_Data supplied_:
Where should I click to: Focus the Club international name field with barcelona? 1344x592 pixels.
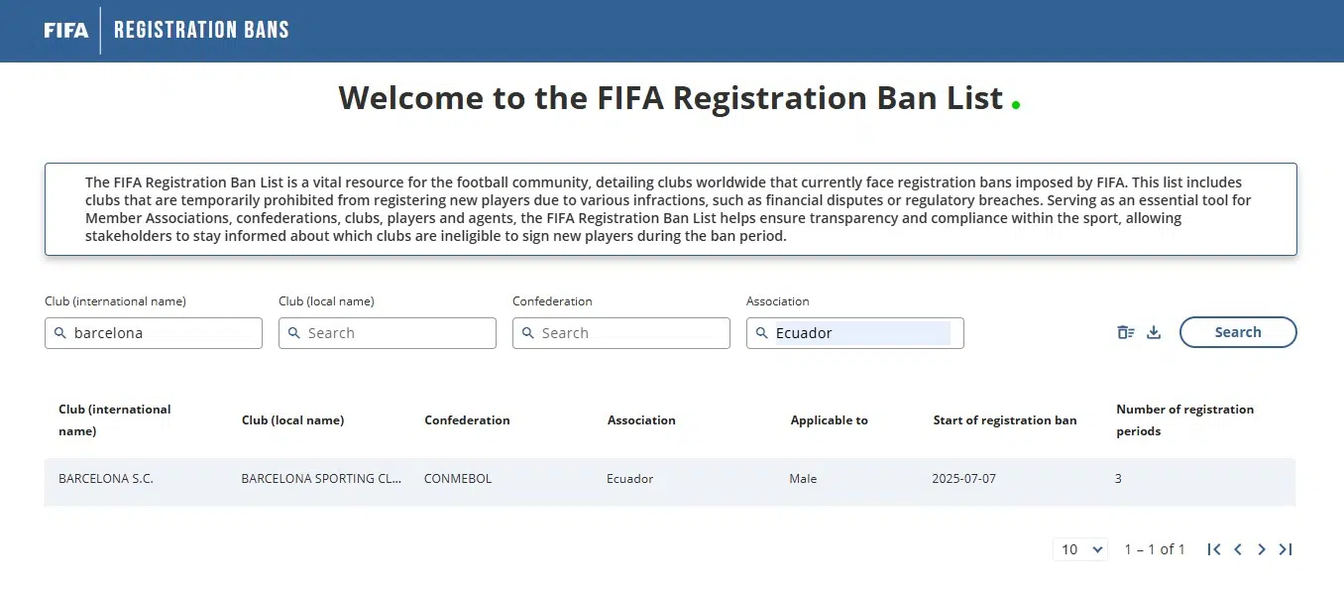(x=154, y=333)
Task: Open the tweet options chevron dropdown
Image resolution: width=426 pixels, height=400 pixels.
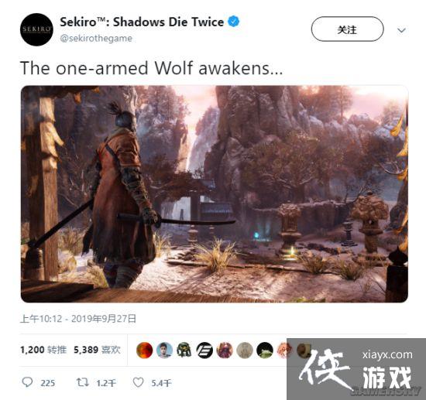Action: [x=401, y=30]
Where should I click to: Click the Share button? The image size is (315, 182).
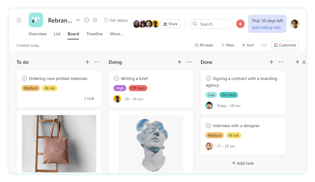[x=170, y=24]
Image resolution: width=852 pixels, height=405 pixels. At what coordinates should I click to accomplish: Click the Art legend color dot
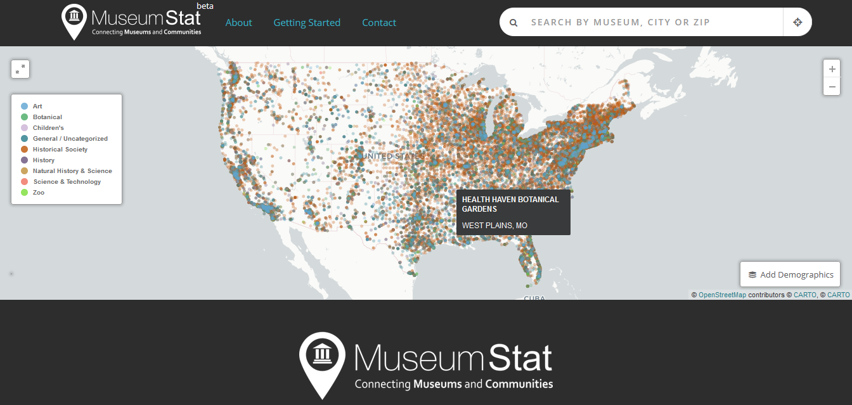point(24,106)
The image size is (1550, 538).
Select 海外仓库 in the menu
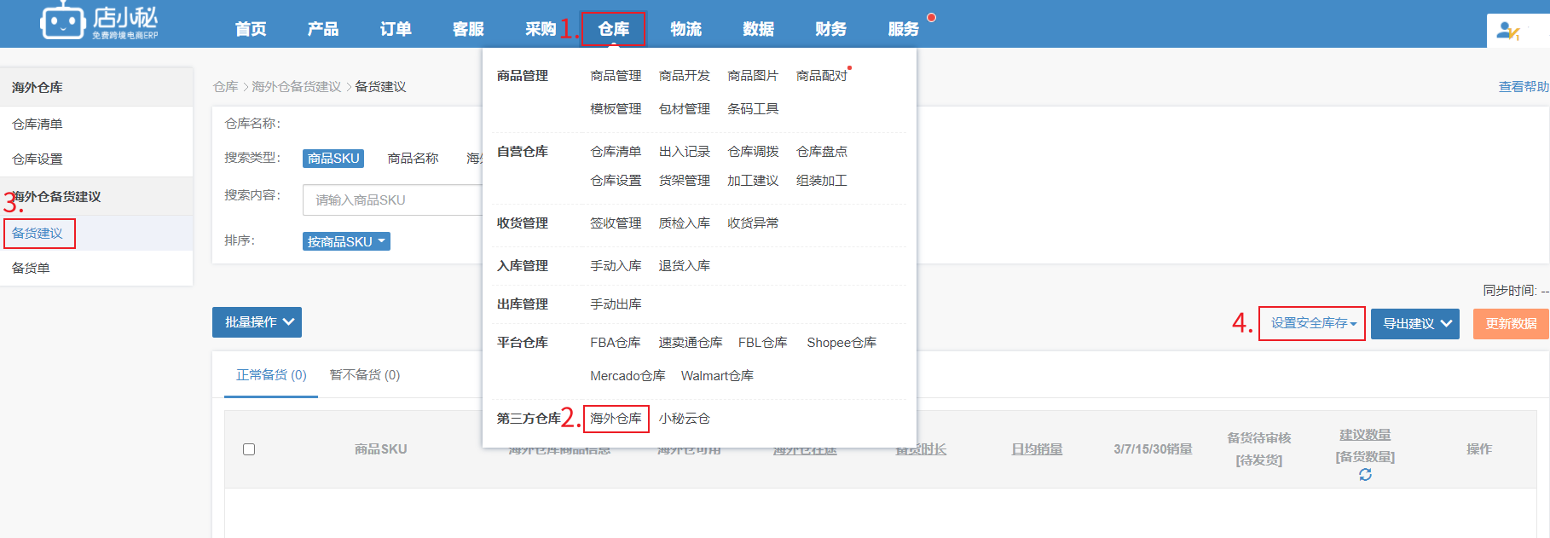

_The task_: Please repeat exactly the lines from the one containing "Task: Open the tweet options chevron dropdown" through the end of the entries, both included, omitting pictures.

_Written response_:
Task: Open the tweet options chevron dropdown
Image resolution: width=426 pixels, height=400 pixels.
Action: [x=401, y=30]
Where should I click to: Click the Share button? The image size is (315, 182).
[x=170, y=24]
Image resolution: width=852 pixels, height=405 pixels. At what coordinates should I click to accomplish: Click the Art legend color dot
point(24,106)
The image size is (1550, 538).
Select 海外仓库 in the menu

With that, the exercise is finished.